When my brother in law first moved to the US I tried to picture how long was the street he lived in that his address was 3027. But of course he was only on the third block, and the street wasn’t very long at all.

In most of the US, number 3027 would be the 30th block, not the 3rd block.   Its a grid pattern intended mostly for government employees like police, firemen, postmen, etc., to find the address quickly.   Street number 0 is at the center of town.  Here in Spokane street 0 is called "Division Street."  In Albuquerque it was called "Central Ave."   Each city and/or county has its own system so the grid changes when you enter a neighboring county. 

Since we're a long way out of town our number is 35210 which would mean its near 352nd street if there were streets.  Over in Seattle, on the other side of our state, they do have all those streets.  North of Seattle North 205th Street is the same as South 244th Street south from Everett.  They also have a code known to locals about the direction.  It the road runs east and west they call it a "street" and put the "North" or "NE" ahead of the number.  If the road runs north and south they call it an "avenue" and put the "South" or "SW" behind the number.   If you see an address like "24103 48th Ave.

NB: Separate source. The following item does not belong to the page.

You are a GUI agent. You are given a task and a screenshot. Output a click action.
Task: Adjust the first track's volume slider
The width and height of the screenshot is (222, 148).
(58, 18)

W" you know it runs north and south, its 48 blocks west of the dividing line, and its 241 blocks south of the center of the city of Everett.

In King County, which is Seattle, they removed streets names about 50 years ago and gave them all grid pattern numbers.  Named streets have a more human feel than numbers, but police and firemen could not quickly remember the names of thousands of named street.  They haven't done that in Spokane County.  If you aren't local you have no idea even witch way to go.  I've lived outside of Spokane for more than 12 years now, and I only know the names of major streets. 

The new Google Maps or equal systems can find named places really fast.  I suppose that tech will eliminate the need for numbered streets.

I have heard frustration from Japan where their house numbers are assigned in chronological order of construction.   House 3219 may be next to house 193.  And house 194 may be 3 miles down the street in the other direction if it was built about the same year.  I would get really lost.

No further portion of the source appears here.